Ein zentrales Element davon ist, dass sie das Geld zusätzlich zur Entwicklungshilfe aufbringt und nicht, wie bis anhin, die Gelder daraus abzwackt. Der Bundesrat und die Bundesverwaltung gehen heute davon aus, dass ein wesentlicher Teil dieses Klimageldes weiterhin aus der Entwicklungshilfe bezahlt werden kann und soll. Diese soll gemäss Parlamentsbeschluss ab dem Jahr 2015 0,5 Prozent des Bruttonationaleinkommens (BNE) betragen. Damit würden im Jahr 2020 rund 38 Prozent (zwischen 20 und 57 Prozent) der Schweizer Entwicklungshilfe für Klimamassnahmen zweckentfremdet (siehe Grafik).

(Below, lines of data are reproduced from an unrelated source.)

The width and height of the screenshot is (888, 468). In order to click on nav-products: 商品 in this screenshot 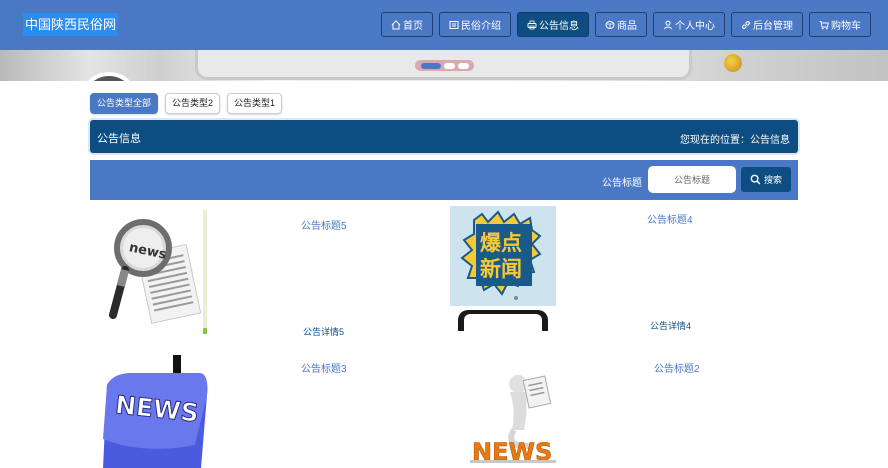, I will do `click(621, 24)`.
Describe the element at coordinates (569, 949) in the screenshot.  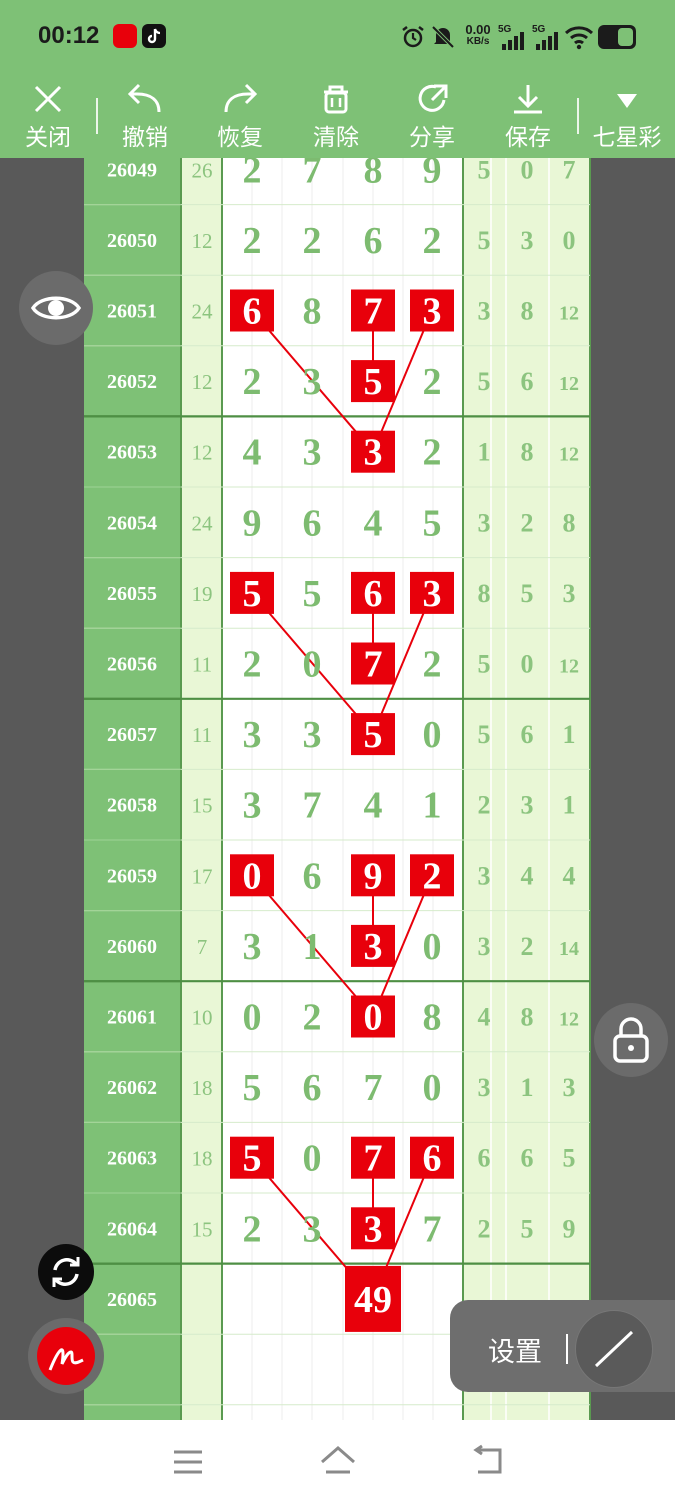
I see `stat-value: 14` at that location.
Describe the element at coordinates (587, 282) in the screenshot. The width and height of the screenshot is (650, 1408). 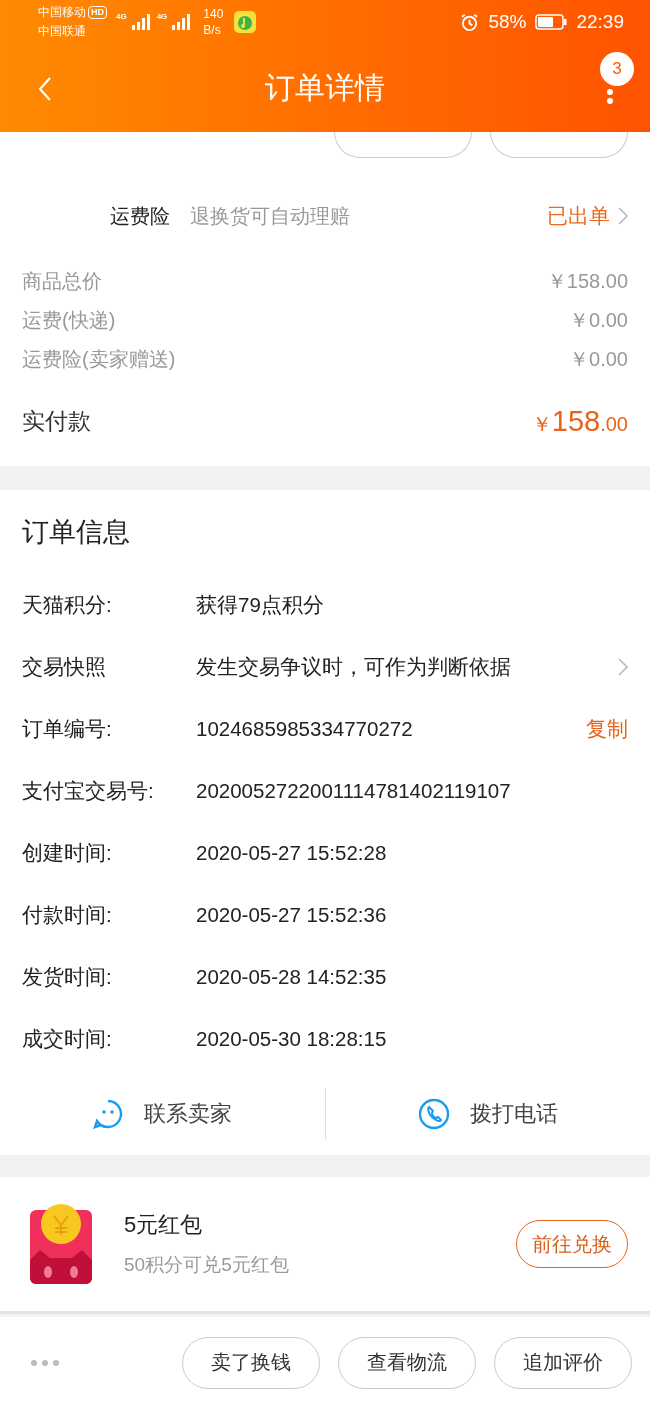
I see `price-value: ￥158.00` at that location.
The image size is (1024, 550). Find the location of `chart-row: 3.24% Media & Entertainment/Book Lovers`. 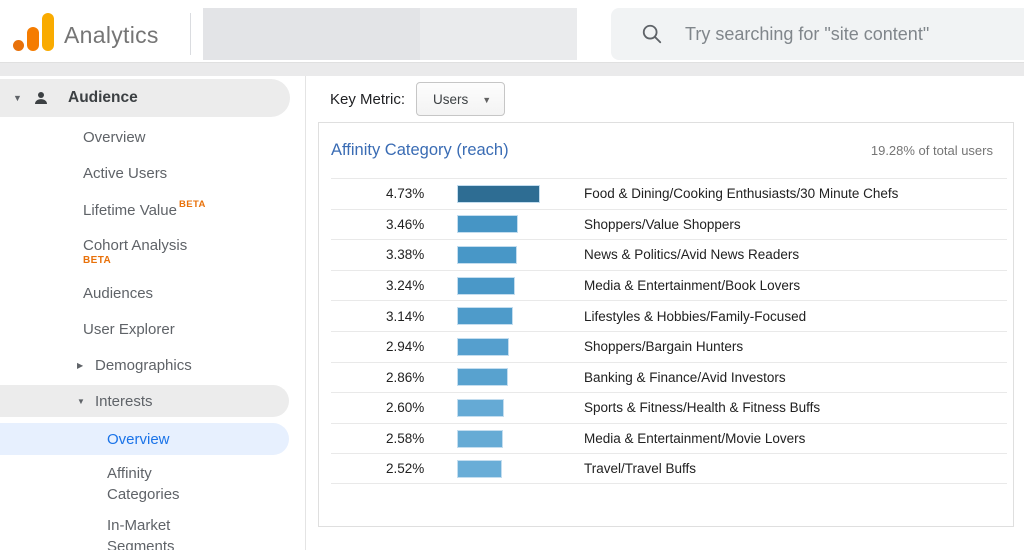

chart-row: 3.24% Media & Entertainment/Book Lovers is located at coordinates (669, 285).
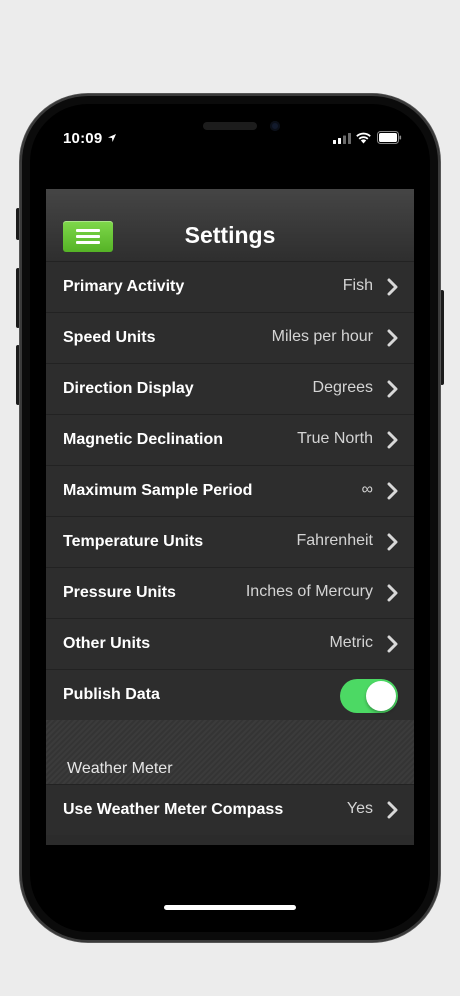 This screenshot has height=996, width=460. Describe the element at coordinates (230, 542) in the screenshot. I see `setting-row-temperature-units: Temperature Units Fahrenheit` at that location.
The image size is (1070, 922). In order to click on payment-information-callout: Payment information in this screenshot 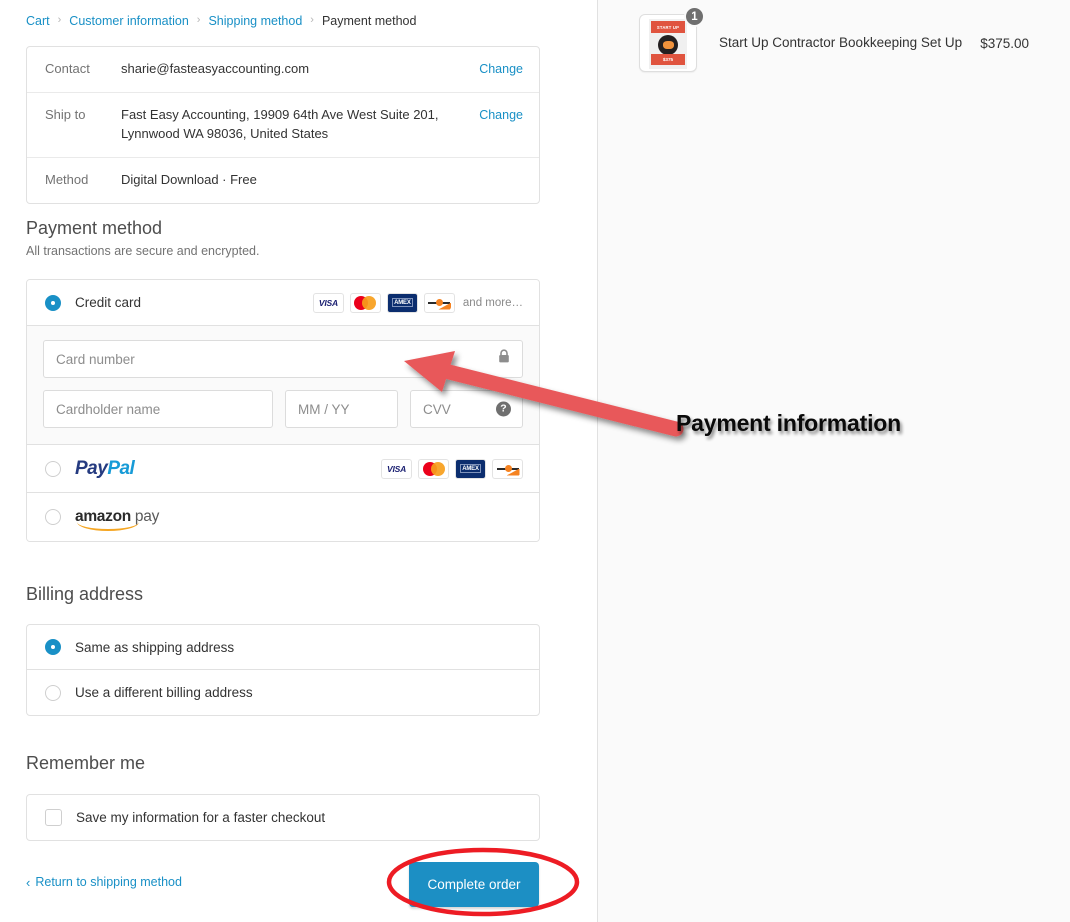, I will do `click(788, 423)`.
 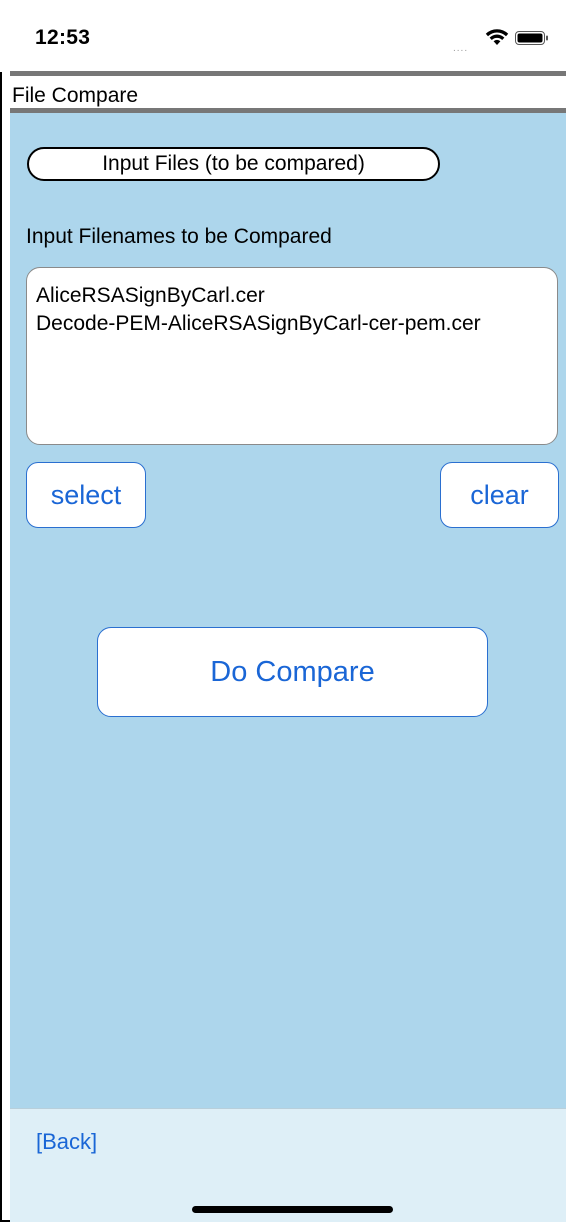 What do you see at coordinates (179, 236) in the screenshot?
I see `filenames-label: Input Filenames to be Compared` at bounding box center [179, 236].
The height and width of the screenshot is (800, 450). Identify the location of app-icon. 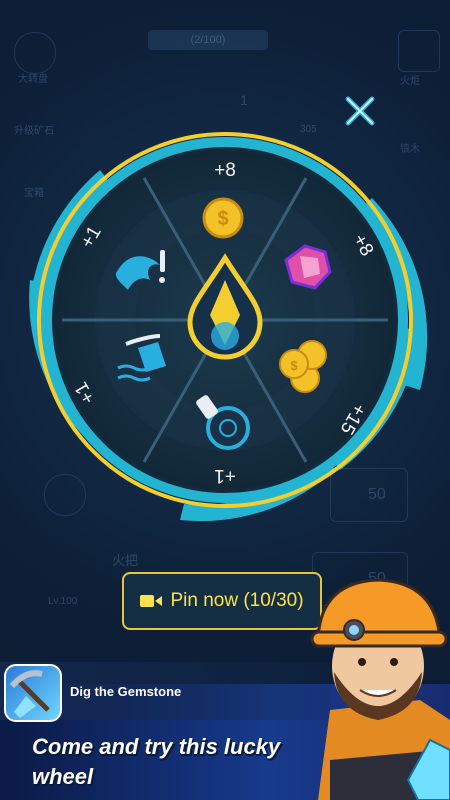
(33, 693).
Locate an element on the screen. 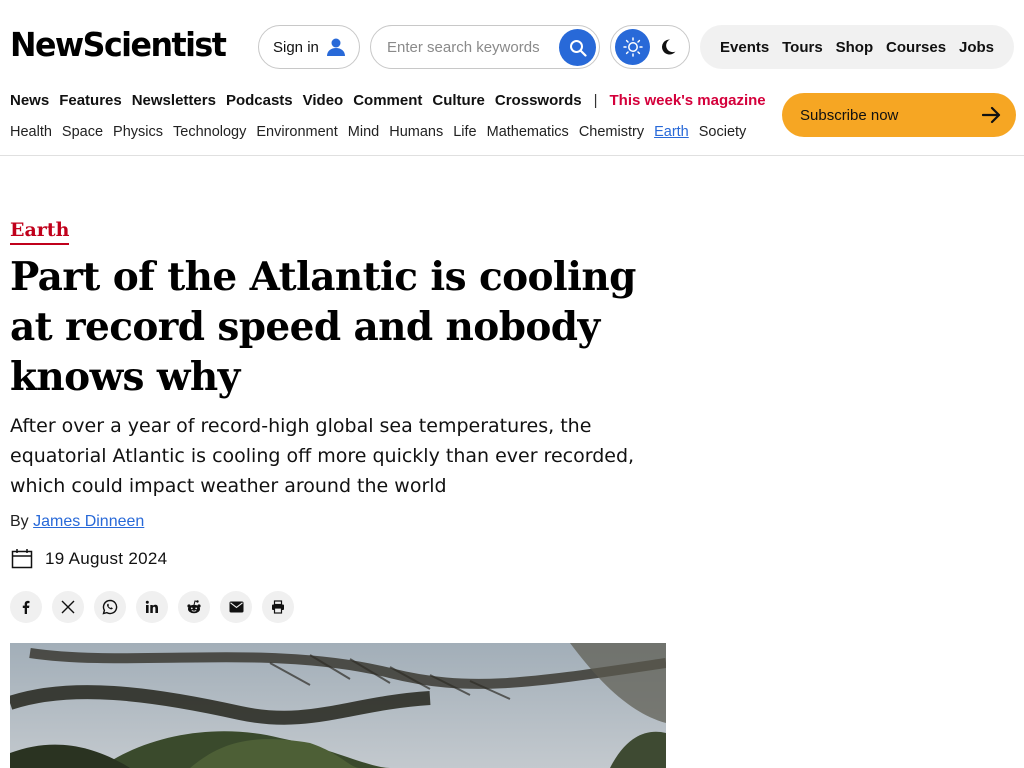 This screenshot has height=768, width=1024. topic-chemistry: Chemistry is located at coordinates (612, 132).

Neue Gelder braucht das Land

Die Absicht, globale Klimafinanzierung aus den Töpfen der Entwicklungszusammenarbeit zu bezahlen, ist eine klare Strategie des Bundes, keine neuen öffentlichen Quellen zur Finanzierung seiner internationalen Verpflichtungen generieren zu müssen. Faktisch kürzt er dadurch jedoch die Entwicklungshilfe zugunsten der Klimafinanzierung. Nur neue und zusätzliche Gelder können auch zu neuen und zusätzlichen Klimamassnahmen führen, welche nicht auf Kosten der nachhaltigen Entwicklung gehen (siehe Kasten). Der  Bund sollte die Chance nicht verpassen, diese Gelder im Zuge einer Verfassungsänderung des für 2020 geplanten neuen Klima- und Energielenkungssystems aufzubringen. Dabei könnte eine für die Klimafinanzierung zweckgebundene Lenkungsabgabe auf CO2 gleich drei Fliegen mit einer Klappe schlagen: Die Kosten würden verursachergerecht verteilt, damit würden Anreize zum Klimaschutz geschaffen und gleichzeitig auch die benötigten Klimagelder generiert. Die Höhe der Klimaschutzverpflichtungen sowie die ausreichende Klimafinanzierung sind es, wovon das Zustandekommen eines neuen Klimavertrages 2015 abhängt. Bleibt die Schweiz bei ihrer aktuellen Klimapolitik, ist sie klar mitverantwortlich, wenn die Uno-Verhandlungen über den neuen Vertrag scheitern. Kommt es hingegen zu einem neuen Vertrag, so wird dies mit Sicherheit nicht der Schweizer Politik zu verdanken sein.


1 Die detaillierte Berechnung wird Alliance Sud in einem Klima-Positionspapier im September 2014 vorlegen.